DIRECTIVE: Copy word for word the passage of the article below on the DreamWaQ walking robot that opens with the words containing "A team of Korean" and closes with "from the flames.".

TEXT TO READ:
────────────────
- The team led by Professor Hyun Myung of the School of Electrical Engineering developed “DreamWaQ”, a deep reinforcement learning-based walking robot control technology that can walk in an atypical environment without visual and/or tactile information
- Utilization of “DreamWaQ” technology can enable mass production of various types of “DreamWaQers”
- Expected to be used in exploration of atypical environment involving unique circumstances such as disasters by fire.
A team of Korean engineering researchers has developed a quadrupedal robot technology that can climb up and down the steps and moves without falling over in uneven environments such as tree roots without the help of visual or tactile sensors even in disastrous situations in which visual confirmation is impeded due to darkness or thick smoke from the flames.
KAIST (President Kwang Hyung Lee) announced on the 29th of March that Professor Hyun Myung's research team at the Urban Robotics Lab in the School of Electrical Engineering developed a walking robot control technology that enables robust 'blind locomotion' in various atypical environments.
< (From left) Prof. Hyun Myung, Doctoral Candidates I Made Aswin Nahrendra, Byeongho Yu, and Minho Oh. In the foreground is the DreamWaQer, a quadrupedal robot equipped with DreamWaQ technology. >
The KAIST research team developed "DreamWaQ" technology, which was named so as it enables walking robots to move about even in the dark, just as a person can walk without visual help fresh out of bed and going to the bathroom in the dark. With this technology installed atop any legged robots, it will be possible to create various types of "DreamWaQers".
────────────────
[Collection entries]
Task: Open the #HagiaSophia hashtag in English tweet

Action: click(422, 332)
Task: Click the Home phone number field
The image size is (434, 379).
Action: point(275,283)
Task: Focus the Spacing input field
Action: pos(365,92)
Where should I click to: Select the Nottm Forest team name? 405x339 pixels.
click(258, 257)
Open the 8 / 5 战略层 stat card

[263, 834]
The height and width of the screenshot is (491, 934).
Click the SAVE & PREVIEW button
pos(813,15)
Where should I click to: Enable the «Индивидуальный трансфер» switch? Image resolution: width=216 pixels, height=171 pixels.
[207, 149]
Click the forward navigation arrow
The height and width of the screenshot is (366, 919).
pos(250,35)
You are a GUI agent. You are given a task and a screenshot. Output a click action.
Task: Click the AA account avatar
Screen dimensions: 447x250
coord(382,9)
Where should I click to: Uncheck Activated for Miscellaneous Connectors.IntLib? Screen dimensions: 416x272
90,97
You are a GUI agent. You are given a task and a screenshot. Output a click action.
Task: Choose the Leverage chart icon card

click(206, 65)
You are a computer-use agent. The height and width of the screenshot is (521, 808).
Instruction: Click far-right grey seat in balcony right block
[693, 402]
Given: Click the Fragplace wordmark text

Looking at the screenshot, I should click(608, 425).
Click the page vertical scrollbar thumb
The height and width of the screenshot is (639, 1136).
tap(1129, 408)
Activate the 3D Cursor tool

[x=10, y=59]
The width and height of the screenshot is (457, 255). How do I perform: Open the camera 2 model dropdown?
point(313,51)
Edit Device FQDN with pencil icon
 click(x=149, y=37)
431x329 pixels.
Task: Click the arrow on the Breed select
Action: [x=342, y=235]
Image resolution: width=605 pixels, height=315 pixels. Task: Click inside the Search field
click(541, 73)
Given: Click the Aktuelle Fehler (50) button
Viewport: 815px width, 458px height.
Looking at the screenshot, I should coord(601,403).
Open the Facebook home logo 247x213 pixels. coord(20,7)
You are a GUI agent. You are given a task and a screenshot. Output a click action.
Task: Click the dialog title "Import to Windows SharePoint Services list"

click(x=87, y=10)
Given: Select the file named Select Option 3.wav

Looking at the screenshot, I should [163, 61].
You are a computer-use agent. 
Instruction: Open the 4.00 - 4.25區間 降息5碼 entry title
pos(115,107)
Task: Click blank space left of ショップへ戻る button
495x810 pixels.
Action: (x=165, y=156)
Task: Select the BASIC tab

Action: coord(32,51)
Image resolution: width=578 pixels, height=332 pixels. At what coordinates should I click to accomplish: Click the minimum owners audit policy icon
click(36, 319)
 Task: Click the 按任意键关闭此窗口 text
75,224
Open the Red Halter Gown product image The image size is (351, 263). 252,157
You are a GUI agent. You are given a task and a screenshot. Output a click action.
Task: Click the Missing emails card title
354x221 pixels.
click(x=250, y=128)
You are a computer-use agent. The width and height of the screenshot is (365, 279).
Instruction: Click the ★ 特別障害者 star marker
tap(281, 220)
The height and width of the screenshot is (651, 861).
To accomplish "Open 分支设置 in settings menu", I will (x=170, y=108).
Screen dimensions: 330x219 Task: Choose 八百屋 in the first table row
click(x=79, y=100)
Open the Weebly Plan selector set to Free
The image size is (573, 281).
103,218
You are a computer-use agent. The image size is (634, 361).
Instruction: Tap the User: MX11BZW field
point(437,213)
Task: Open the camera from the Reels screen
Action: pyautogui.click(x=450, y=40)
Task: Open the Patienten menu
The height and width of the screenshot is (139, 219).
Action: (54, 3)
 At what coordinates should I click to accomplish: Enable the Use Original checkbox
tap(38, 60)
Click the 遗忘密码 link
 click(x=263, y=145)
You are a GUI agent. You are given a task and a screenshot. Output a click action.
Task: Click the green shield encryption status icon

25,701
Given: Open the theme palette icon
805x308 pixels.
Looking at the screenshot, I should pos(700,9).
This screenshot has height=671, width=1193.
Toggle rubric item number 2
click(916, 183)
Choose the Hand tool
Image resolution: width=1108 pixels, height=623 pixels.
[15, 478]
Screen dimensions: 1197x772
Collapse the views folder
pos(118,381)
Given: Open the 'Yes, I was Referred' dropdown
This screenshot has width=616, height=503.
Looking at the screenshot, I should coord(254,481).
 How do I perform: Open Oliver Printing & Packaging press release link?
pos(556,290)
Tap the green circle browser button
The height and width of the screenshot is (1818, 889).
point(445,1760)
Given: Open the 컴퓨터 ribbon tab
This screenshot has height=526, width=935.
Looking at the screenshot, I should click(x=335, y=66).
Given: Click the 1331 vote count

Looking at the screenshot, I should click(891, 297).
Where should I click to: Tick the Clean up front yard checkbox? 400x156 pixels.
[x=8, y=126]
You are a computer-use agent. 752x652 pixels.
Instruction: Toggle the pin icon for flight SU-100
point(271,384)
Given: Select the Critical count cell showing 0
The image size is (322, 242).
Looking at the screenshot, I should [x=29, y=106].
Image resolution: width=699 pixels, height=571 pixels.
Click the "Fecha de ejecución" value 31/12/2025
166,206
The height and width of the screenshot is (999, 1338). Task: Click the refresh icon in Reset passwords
────────────────
TASK RESPONSE:
A team of Korean engineering researchers has developed a quadrupedal robot technology that can climb up and down the steps and moves without falling over in uneven environments such as tree roots without the help of visual or tactile sensors even in disastrous situations in which visual confirmation is impeded due to darkness or thick smoke from the flames.